Photo booth advice
1. Get dressed up
A good selection of costumes can bring a shoot like this to life, as well as add a little extra colour to your photos. Make sure there's plenty to choose from or alternatively, why not add a chalkboard for guests to write messages on.
2. Use a photo booth kit
A simple photo booth set with cards attached to sticks is a fun, inexpensive option. Kits like this can be bought online. They usually come packed flat, so you have to stick the cards to the sticks. We were rather surprised at how good they looked in the photos.
3. Lenses and framing
A fairly wide focal length is best for this kind of shoot – our Tamron 17-55mm zoom here was set to 21mm (on a crop-sensor Canon EOS Rebel T6i / 750D). Frame a little loosely as your guests may not always manage to get into the perfect position – you can always crop in tighter later on.
4. Extend Auto Power-off
We don’t want the camera to turn itself off so go into the menu and delay the auto power-off to 15 minutes.
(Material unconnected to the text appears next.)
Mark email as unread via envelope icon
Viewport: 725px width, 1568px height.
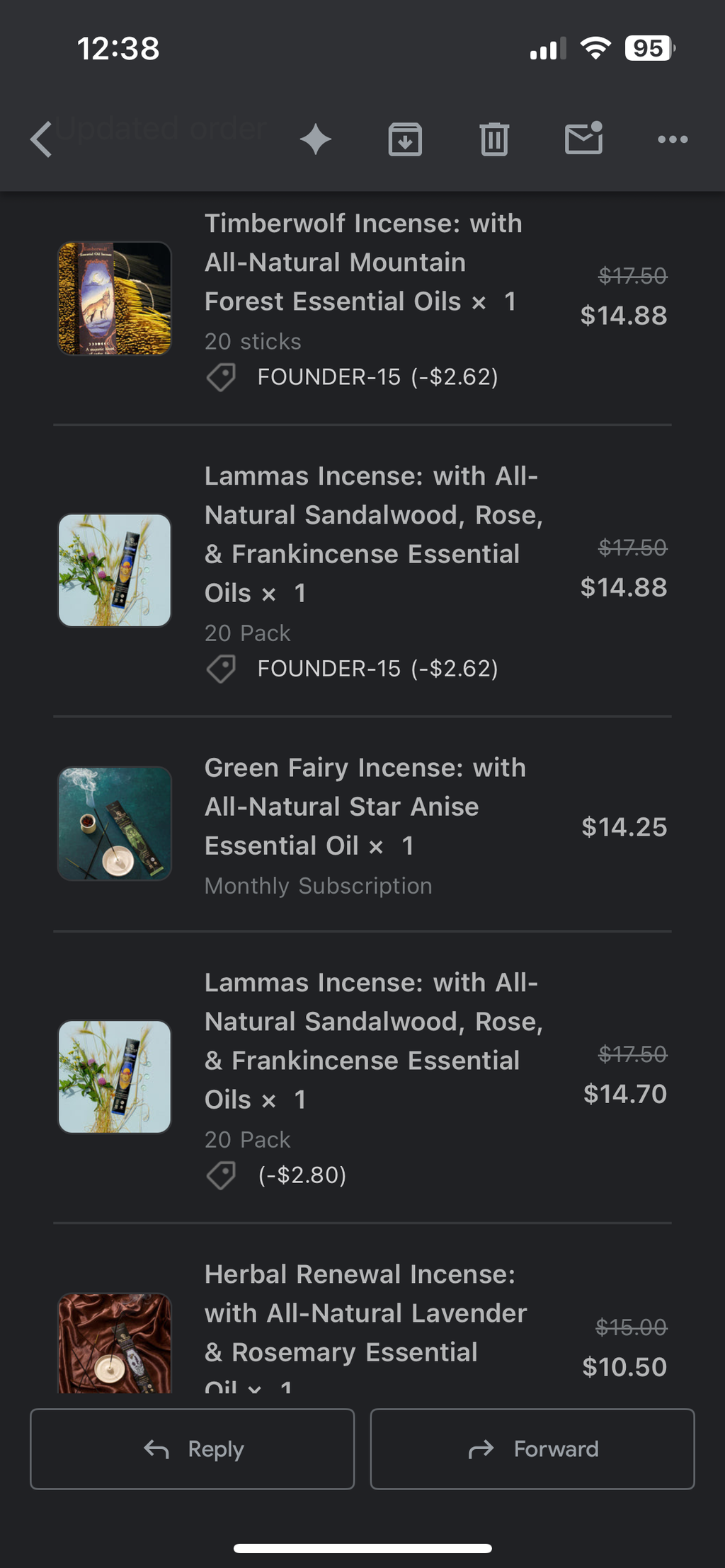click(x=583, y=138)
You might also want to change the image review time to 4 secs so that your guests have enough time to check out the image once it’s been shot.
5. Flip your screen
It’ll make it easier for the guests if they can see themselves while shooting, so it helps if, like the EOS 750D here, your camera has a flip-out screen. If not, you could perhaps hook your DSLR up to a tablet or TV and display the Live View feed. When your camera is in Manual mode, Live View uses ‘exposure simulation’ to show how the scene will look. But it only meters the ambient light and doesn’t account for the Speedlite, so the feed might be very dark. Consider disabling exposure simulation for a clearer picture, if your DSLR has this option.